> **GIVEN PROBLEM A**:
Reproduce the lines of the listing starting with the line containing "You are a GUI" and continuing through the end of the listing, leaving out the pictures.

[Begin GIVEN TEXT]

My Internet Connection has Crashed

This happens more often than I would like; but not so often that it drives me away from the Internet.

I sometimes think that this happens to prompt me to think about my blog. Well, it often does. My posts often arise from what has happened during the day. Today Tony came to sort out a few domestic problems for me. My new washing machine was not working. Tony surmised that it was not working for the same reason my old washing machine was not working; namely that it was not draining – and he found the cause, a revolting lump of fat and fluff in the drain. He fixed it, as he fixes most things. I now have a washer-drier which is new and which works.

Tradesmen are problem solvers. Politicians are not – at least not to the same degree. You don’t call upon a plumber or an electrician unless you have identified a problem – eg my f**king washer doesn't wash. It was a real problem, which presumably had a real cause.

Politicians, on the other hand, identify problems for you and then, from the depths of their own philosophy impose a solution. There is too much inequality. There isn't. Too much inequality (they say) leads to a host of ills. The fact is that some people have enough and some people don’t. 

Progressives have one solution: take from those who have and give to those who don’t. They ignore the immorality of taking (it is theft) and they ignore the immorality of encouraging dependency. It is hard to say which is the more immoral. They choose to ignore the obvious reason that some people do not have enough. There is not enough wealth in the economy. People are not encouraged (by taking responsibility for themselves) to create wealth, by producing what others want. They are positively discouraged from creating wealth. The miracle is that entrepreneurs create as much as they do, in spite of absurd regulations and swingeing taxes.

It bears repeating that the (perhaps) necessary evil of taxation is staggeringly inefficient. In addition to the actual cost of providing the ‘service’ in question, taxes cost a lot to raise and a lot to disburse – dead money. This is a fact hidden from us. Just suppose that we could quantify the benefit to the UK public of, for example, the NHS. How much does it cost in addition to collect the necessary taxes and how much does it cost in addition to spend the money, in terms of bureaucratic salaries and other expenses?

[End GIVEN TEXT]

> **GIVEN PROBLEM B**:
Answer these questions from the post about the crashed internet connection:
(i) What did Tony find in the drain?
(ii) What single solution does the post say progressives have?
(iii) What term does the post use for the money it costs to raise and disburse taxes?

[Begin DATASET RECORDS]

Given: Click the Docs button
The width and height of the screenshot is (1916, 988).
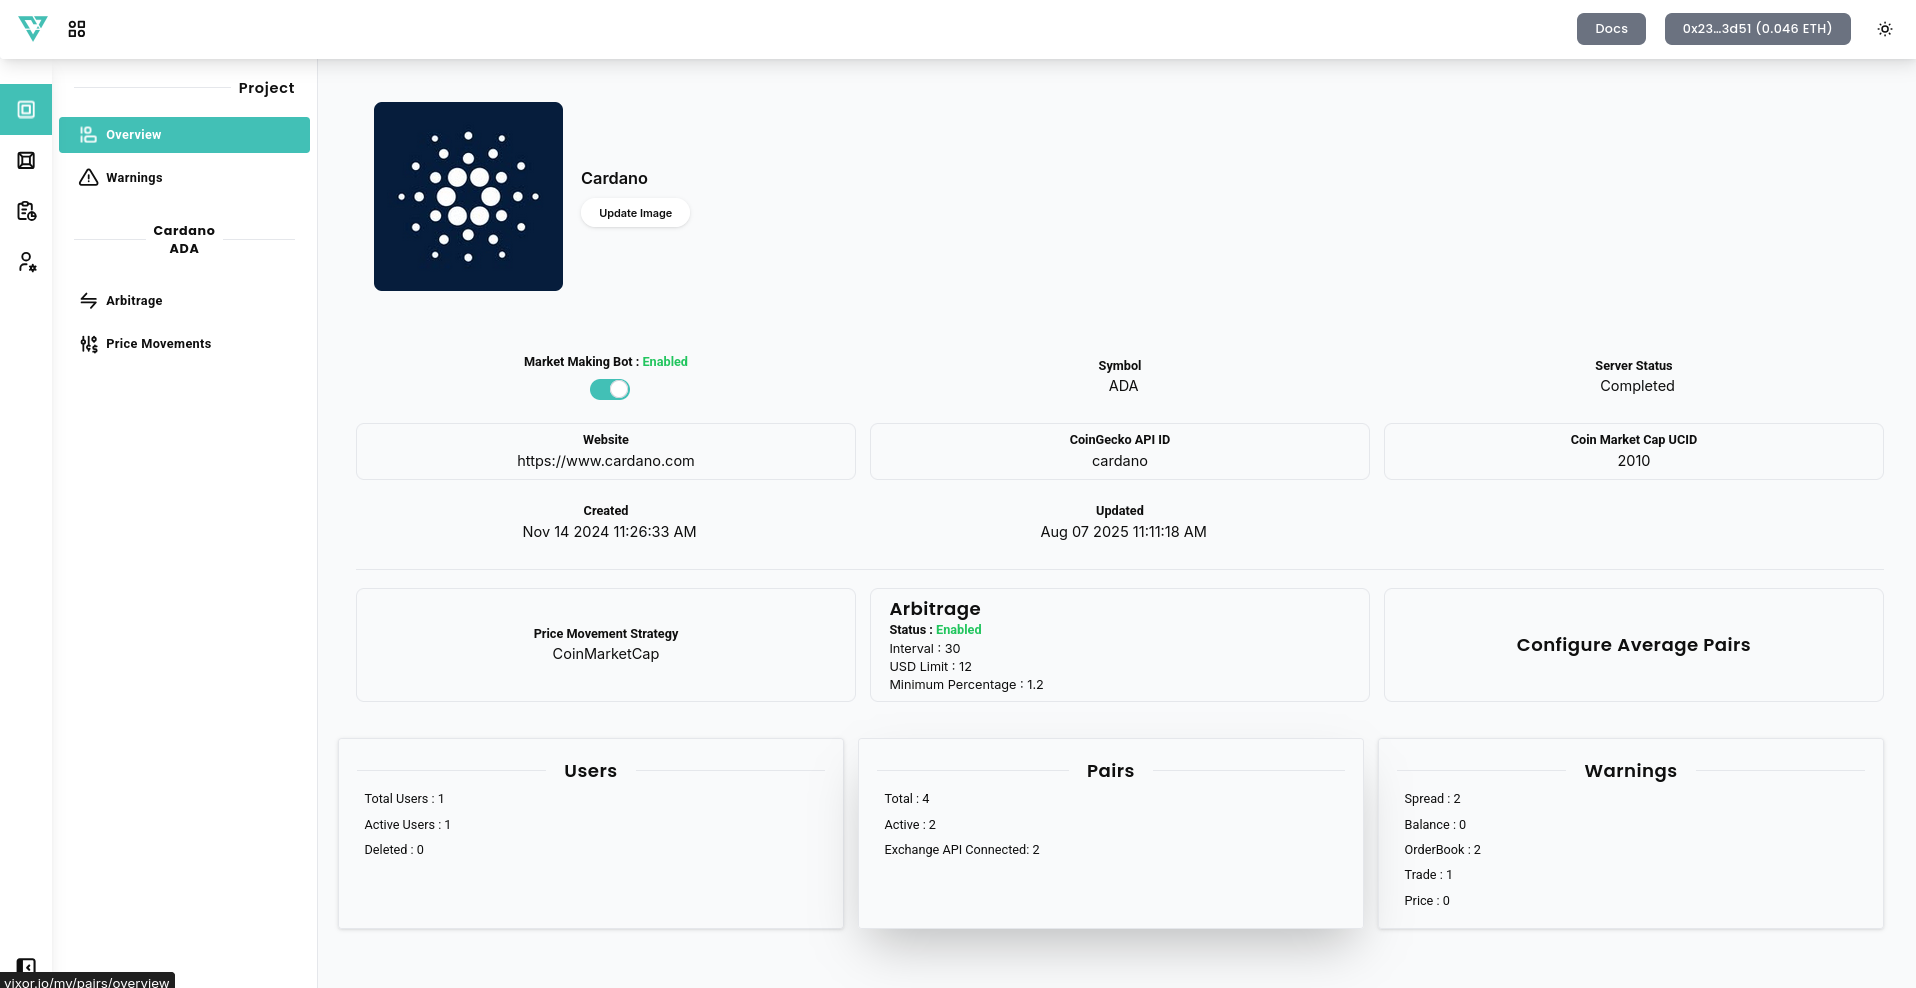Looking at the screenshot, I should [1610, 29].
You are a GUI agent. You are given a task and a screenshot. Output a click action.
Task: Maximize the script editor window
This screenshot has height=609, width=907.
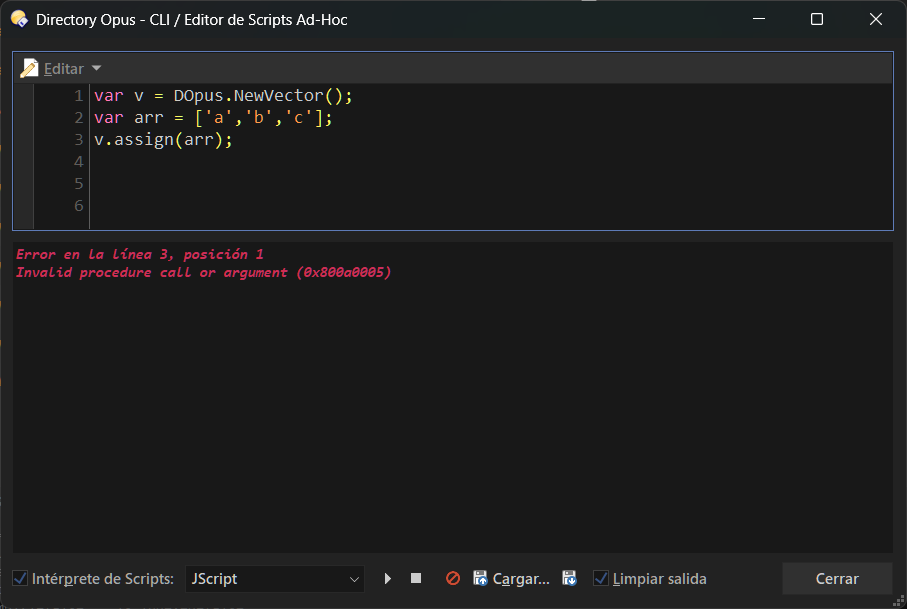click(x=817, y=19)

[End DATASET RECORDS]

> **FULL OUTPUT A**:
You are a GUI agent. You are given a task and a screenshot. Output a click action.
Task: Maximize the script editor window
This screenshot has height=609, width=907.
click(x=817, y=19)

> **FULL OUTPUT B**:
(i) A revolting lump of fat and fluff.
(ii) Take from those who have and give to those who don't.
(iii) Dead money.